Effect of moir\'e superlattice reconstruction in the electronic excitation spectrum of graphene-metal heterostructures

TL;DR

This study investigates how moiré superlattice patterns in graphene-metal heterostructures affect their electronic excitation spectra, revealing an extra mode in rippled graphene on Ru(0001) caused by inter-band transitions.

Contribution

It demonstrates the emergence of an additional excitation mode in rippled graphene due to moiré superlattice effects, a phenomenon not observed in flat graphene on Ni(111).

Findings

Extra mode appears in rippled graphene/Ru(0001)
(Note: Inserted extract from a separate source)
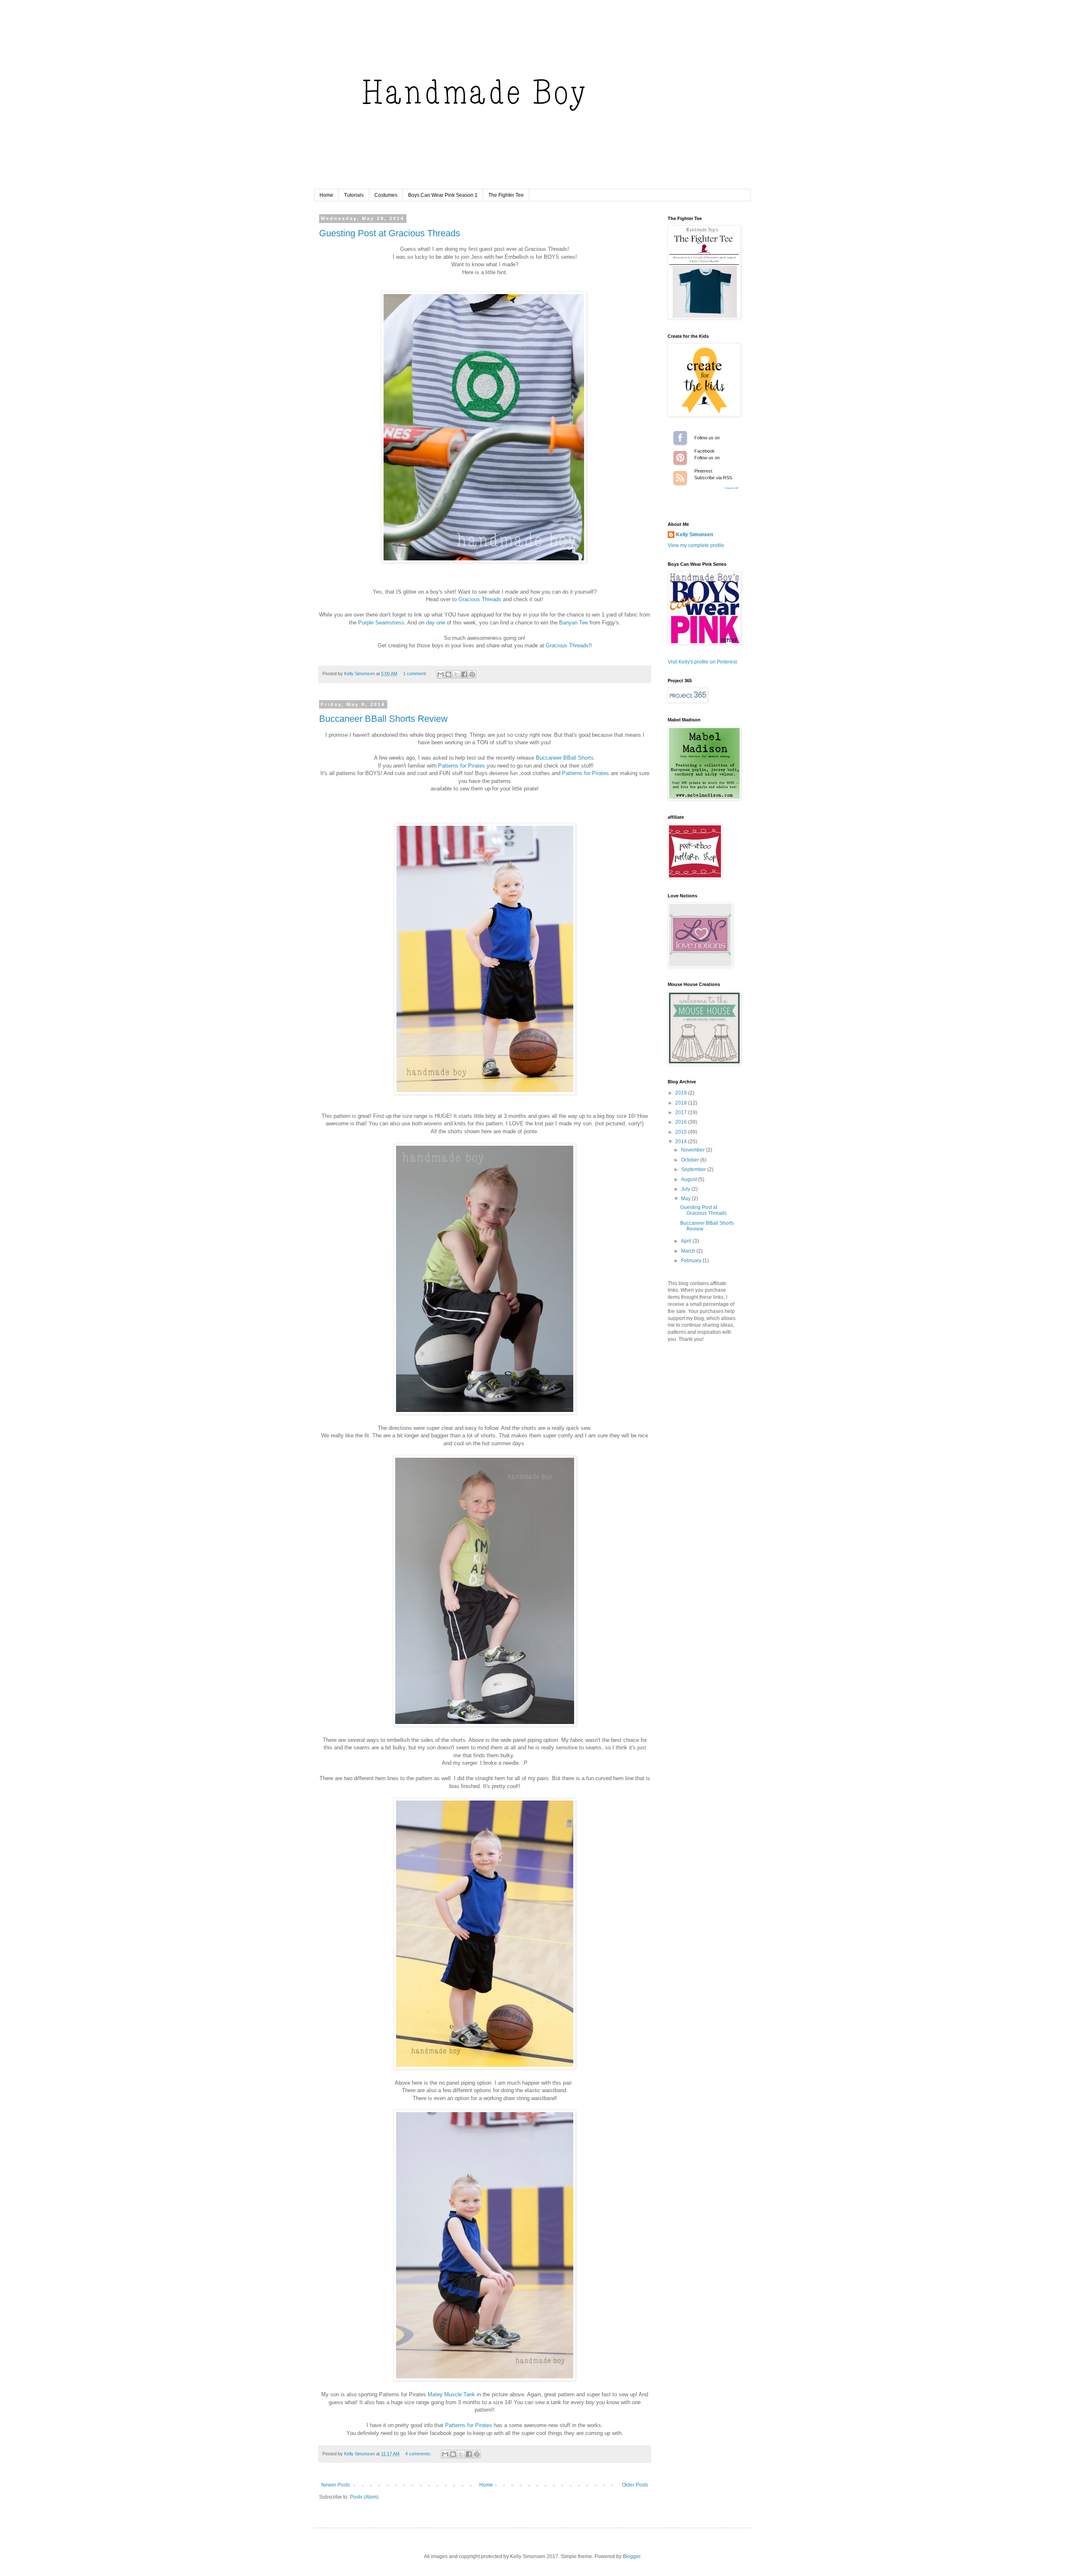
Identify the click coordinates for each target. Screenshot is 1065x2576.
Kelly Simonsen (694, 534)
Mode is due to inter-band transitions at van Hove singularities

Mode persists in charge-neutral conditions

Abstract

We have studied the electronic excitation spectrum in periodically rippled graphene on Ru(0001) and flat, commensurate graphene on Ni(111) by means of high-resolution electron energy loss spectroscopy and a combination of density functional theory and tight-binding approaches. We show that the periodic moir\'e superlattice originated by the lattice mismatch in graphene/Ru(0001) induces the emergence of an extra mode, which is not present in graphene/Ni(111). Contrary to the ordinary intra-band plasmon of doped graphene, the extra mode is robust in charge-neutral graphene/metal contacts, having its origin in electron-hole inter-band transitions between van Hove singularities that emerge in the reconstructed band structure, due to the moir\'e pattern superlattice.